He was too young to remember the first time he shifted.
He's had his fair share of children books that described mermaids, all with colorful tails and mostly beautiful women with alluring voices, but he has never heard of a young boy, much less a young boy with a white tail since they - the mermaids and mermen - were often depicted so colorfully and beautifully in stories that the sight of his own tail made him feel somewhat disappointed in himself. But no matter, he had told himself then, it was fine. It wasn't like color was everything.
As it turns out, however, color was everything.
His mother told him that the color of their tails symbolized their aptitude, their strengths and their abilities. It was their identity. Each shade has its own meaning and that's why mermaids and mermen treasured the colors of their tails first, their voices and their scales second.

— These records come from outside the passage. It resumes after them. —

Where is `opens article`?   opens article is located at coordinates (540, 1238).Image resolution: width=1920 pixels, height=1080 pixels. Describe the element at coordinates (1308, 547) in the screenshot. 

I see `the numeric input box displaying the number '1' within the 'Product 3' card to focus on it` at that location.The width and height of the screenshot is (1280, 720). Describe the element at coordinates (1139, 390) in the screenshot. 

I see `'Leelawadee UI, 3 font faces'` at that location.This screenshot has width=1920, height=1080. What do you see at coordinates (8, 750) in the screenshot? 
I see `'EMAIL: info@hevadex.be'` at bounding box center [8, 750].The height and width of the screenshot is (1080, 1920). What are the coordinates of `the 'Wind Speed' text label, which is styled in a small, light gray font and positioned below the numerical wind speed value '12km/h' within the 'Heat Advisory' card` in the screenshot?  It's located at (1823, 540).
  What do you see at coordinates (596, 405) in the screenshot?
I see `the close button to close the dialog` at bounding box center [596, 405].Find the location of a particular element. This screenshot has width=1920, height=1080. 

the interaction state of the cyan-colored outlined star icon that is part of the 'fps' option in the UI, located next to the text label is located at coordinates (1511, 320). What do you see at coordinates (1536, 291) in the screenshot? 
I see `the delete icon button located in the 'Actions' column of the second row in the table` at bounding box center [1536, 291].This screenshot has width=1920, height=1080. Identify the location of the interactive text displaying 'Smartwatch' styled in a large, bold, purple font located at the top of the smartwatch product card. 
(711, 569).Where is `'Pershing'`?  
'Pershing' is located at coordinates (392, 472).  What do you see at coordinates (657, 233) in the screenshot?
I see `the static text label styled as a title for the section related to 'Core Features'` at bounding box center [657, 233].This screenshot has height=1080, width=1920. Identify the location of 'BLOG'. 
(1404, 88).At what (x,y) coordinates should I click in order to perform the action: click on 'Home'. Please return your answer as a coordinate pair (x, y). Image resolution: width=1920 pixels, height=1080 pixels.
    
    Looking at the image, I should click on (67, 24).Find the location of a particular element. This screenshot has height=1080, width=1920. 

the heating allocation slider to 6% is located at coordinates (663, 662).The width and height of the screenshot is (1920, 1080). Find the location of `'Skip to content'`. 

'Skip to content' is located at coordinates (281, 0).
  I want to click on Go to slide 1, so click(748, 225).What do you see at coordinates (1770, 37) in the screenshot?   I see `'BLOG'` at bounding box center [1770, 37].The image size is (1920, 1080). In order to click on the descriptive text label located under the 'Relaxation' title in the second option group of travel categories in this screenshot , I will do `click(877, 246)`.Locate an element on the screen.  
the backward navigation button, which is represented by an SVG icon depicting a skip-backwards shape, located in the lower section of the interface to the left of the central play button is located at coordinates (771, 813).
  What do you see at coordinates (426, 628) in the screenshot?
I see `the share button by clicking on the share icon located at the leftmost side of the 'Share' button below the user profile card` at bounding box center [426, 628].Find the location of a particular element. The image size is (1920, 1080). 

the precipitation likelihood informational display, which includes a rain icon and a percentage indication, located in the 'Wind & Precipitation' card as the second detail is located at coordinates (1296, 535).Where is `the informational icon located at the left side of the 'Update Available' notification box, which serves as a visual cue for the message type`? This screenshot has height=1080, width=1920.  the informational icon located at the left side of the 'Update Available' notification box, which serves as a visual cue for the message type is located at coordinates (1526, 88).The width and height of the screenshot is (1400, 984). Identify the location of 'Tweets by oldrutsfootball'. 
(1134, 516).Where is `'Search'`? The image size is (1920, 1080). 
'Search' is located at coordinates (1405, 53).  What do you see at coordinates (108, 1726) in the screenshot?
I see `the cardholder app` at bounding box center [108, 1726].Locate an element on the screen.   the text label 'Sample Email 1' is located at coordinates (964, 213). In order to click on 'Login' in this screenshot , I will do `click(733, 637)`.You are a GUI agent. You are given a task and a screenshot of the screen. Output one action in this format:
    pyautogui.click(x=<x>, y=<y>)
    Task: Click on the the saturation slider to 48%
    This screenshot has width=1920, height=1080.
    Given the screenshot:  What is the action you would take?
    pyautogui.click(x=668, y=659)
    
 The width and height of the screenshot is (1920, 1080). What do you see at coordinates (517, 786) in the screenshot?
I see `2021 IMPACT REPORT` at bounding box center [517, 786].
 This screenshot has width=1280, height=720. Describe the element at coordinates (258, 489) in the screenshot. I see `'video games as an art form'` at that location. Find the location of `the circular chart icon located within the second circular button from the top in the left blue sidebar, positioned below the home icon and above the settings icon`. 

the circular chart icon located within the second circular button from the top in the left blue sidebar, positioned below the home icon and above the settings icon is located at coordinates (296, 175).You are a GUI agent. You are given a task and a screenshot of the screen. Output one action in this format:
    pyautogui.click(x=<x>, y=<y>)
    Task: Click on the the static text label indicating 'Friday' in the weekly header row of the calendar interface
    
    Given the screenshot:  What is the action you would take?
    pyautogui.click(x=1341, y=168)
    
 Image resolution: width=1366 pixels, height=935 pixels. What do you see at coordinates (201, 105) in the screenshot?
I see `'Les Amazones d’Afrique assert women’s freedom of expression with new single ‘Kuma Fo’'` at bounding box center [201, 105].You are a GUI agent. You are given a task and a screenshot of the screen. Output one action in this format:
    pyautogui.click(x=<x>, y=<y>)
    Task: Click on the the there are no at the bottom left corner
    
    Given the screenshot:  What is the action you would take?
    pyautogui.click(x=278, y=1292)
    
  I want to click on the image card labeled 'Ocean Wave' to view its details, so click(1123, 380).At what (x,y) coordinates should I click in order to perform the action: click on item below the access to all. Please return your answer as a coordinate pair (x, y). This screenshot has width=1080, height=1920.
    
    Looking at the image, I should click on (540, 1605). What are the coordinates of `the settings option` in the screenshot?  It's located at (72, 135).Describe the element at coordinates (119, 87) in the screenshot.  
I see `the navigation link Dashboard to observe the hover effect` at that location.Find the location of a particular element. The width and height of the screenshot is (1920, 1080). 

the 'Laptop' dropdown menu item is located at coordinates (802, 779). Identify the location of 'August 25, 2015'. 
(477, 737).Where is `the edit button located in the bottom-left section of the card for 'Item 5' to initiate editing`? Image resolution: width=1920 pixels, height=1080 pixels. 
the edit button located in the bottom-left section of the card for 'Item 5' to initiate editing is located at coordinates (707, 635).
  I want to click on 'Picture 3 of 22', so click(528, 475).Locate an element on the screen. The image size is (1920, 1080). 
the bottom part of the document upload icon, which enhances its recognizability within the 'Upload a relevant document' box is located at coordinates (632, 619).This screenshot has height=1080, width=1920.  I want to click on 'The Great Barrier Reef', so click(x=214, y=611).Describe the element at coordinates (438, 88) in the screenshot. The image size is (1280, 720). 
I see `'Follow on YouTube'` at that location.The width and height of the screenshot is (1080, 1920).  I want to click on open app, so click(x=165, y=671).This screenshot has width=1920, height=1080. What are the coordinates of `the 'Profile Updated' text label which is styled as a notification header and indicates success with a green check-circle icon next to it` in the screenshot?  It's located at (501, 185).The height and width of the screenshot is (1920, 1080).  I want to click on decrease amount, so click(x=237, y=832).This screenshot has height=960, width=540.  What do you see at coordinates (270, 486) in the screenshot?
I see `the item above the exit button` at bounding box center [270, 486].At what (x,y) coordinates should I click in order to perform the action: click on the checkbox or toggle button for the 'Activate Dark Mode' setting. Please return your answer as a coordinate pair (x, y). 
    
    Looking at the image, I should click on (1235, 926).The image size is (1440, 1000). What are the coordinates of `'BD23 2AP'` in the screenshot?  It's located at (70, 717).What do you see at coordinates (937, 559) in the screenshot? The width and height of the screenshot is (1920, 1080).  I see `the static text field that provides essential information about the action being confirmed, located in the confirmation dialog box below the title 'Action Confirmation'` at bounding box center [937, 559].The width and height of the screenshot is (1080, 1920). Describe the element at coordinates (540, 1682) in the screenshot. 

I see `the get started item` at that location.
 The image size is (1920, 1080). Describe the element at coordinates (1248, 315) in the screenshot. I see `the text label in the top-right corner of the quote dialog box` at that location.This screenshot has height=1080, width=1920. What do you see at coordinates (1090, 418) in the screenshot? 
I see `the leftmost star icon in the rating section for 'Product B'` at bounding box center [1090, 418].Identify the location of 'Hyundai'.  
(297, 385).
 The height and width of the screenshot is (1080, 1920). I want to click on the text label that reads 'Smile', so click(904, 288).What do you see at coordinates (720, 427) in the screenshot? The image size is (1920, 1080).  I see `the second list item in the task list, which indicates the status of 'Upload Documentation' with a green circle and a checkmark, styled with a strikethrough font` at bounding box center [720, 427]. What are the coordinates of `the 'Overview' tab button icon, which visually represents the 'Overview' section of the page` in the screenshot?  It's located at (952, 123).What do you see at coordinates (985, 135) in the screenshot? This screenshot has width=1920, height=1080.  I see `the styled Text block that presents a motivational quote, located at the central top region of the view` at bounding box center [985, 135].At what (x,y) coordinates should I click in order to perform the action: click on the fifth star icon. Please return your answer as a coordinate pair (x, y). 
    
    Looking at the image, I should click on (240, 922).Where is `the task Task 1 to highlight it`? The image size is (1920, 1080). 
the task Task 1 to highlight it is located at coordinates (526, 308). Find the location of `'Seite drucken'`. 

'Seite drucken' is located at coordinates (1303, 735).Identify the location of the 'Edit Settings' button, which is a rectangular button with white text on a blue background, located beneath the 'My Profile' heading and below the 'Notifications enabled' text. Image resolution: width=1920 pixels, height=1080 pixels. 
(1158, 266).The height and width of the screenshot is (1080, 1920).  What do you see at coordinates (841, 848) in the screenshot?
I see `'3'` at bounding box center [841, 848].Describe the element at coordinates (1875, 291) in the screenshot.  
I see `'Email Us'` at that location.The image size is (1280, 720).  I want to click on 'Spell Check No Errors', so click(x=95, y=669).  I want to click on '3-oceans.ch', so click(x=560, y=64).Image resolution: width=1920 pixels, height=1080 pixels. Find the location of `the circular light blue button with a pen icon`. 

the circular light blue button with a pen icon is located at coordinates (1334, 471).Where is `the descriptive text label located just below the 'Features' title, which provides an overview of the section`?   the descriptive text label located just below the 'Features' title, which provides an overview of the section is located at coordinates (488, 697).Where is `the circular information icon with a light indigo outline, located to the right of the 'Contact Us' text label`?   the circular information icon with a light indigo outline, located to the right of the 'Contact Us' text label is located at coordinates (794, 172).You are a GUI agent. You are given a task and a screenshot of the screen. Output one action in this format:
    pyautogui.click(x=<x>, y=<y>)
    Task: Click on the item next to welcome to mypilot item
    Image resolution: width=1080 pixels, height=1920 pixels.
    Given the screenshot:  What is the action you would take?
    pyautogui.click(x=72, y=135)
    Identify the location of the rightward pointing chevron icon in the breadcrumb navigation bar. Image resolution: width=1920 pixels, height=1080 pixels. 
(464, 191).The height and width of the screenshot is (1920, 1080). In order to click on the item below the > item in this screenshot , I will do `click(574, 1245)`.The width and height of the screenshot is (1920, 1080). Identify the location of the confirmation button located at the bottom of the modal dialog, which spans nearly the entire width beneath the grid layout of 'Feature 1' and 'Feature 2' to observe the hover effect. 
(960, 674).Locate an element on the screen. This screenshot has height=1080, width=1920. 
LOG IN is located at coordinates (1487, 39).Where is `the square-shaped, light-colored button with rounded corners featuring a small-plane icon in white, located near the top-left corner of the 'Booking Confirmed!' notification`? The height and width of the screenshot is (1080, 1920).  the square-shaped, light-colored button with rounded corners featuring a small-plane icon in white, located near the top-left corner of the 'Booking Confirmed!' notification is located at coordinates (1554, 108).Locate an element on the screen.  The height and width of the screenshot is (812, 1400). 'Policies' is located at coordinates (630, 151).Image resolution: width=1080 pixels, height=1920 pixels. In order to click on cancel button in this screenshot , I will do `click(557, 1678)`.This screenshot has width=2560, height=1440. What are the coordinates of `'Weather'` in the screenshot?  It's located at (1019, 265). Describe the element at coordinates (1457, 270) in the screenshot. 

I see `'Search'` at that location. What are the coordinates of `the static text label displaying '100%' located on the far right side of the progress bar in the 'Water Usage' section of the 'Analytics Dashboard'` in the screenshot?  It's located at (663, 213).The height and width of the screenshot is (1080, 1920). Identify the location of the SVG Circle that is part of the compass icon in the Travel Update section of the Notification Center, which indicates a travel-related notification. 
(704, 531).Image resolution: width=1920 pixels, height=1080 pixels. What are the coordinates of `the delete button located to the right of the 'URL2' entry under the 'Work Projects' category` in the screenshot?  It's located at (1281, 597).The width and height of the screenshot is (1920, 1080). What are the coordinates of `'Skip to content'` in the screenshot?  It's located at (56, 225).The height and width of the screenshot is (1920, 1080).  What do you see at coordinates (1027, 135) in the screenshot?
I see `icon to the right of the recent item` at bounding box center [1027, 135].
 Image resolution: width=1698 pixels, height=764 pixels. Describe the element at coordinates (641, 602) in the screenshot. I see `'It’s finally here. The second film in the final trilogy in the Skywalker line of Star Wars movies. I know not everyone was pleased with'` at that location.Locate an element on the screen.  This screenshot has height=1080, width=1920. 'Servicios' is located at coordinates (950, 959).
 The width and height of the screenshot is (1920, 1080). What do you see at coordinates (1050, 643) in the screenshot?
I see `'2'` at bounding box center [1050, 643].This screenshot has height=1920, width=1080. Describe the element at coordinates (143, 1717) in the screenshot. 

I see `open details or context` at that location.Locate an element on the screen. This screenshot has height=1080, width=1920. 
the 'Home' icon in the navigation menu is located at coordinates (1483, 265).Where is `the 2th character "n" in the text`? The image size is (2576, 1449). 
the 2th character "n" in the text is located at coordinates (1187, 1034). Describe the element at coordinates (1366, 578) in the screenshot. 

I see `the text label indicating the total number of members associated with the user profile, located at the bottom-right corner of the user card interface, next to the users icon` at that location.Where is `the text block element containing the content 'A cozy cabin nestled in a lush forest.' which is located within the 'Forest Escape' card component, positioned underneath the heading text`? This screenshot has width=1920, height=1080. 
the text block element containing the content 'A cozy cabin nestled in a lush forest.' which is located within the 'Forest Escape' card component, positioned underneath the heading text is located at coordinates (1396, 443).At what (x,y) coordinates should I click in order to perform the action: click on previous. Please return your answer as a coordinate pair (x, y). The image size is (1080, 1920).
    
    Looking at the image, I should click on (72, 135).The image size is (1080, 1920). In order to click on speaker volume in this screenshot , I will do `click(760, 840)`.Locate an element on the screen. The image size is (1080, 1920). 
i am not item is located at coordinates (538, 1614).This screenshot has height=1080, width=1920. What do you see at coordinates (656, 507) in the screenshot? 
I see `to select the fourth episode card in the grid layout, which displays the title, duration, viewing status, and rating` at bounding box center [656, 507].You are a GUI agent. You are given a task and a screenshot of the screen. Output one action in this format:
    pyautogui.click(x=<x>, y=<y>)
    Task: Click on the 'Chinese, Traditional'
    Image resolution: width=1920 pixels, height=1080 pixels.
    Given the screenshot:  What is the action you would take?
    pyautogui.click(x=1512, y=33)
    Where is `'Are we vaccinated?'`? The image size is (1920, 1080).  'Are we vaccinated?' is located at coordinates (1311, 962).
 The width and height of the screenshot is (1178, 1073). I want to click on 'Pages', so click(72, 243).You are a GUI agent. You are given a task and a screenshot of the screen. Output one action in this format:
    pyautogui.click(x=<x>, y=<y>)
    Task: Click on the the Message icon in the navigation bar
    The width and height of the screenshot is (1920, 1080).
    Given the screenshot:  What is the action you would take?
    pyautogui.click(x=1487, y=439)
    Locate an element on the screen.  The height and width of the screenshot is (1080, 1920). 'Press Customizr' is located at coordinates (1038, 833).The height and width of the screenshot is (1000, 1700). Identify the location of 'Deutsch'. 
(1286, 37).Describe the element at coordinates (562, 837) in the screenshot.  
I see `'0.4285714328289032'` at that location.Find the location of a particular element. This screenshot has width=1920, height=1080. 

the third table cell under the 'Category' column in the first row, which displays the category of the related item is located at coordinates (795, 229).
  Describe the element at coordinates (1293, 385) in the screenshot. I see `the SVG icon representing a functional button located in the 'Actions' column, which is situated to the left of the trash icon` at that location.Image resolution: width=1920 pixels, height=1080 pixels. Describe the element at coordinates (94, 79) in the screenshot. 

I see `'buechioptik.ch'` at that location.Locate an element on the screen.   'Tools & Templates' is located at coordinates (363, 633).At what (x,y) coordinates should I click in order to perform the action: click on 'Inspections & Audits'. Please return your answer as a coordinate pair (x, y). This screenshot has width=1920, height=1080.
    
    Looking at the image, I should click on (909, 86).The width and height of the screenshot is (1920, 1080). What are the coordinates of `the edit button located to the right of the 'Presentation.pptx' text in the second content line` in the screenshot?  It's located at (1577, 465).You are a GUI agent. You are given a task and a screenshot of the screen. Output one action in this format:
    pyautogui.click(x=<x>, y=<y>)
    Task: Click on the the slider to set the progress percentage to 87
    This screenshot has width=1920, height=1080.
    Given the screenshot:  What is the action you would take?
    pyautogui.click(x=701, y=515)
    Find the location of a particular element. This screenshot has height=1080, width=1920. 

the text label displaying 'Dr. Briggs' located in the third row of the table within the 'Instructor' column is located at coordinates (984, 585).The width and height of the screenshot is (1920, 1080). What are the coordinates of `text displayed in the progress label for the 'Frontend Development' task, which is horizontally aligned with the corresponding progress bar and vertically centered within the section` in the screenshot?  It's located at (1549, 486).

That was when he realized that it certainly didn't seem right that his tail was a blank slate. His mother herself had admitted that it was her first time seeing such a pale shade of white on someone's tail, and that the implications of such a condition worried her.
Again, he had shrugged it off, more to reassure himself that he wasn't as bothered as he seemed, but he was. It wasn't like he was willing to flaunt the fact that he had a tail around. It was his and his mother's secret, and he was fine. Weirded out, but fine.
There were worse things out there. At the very least, he wasn't a shape-shifting chihuahua.
So color wasn't a big deal. But it kind of was, and Tsuna is a bad liar.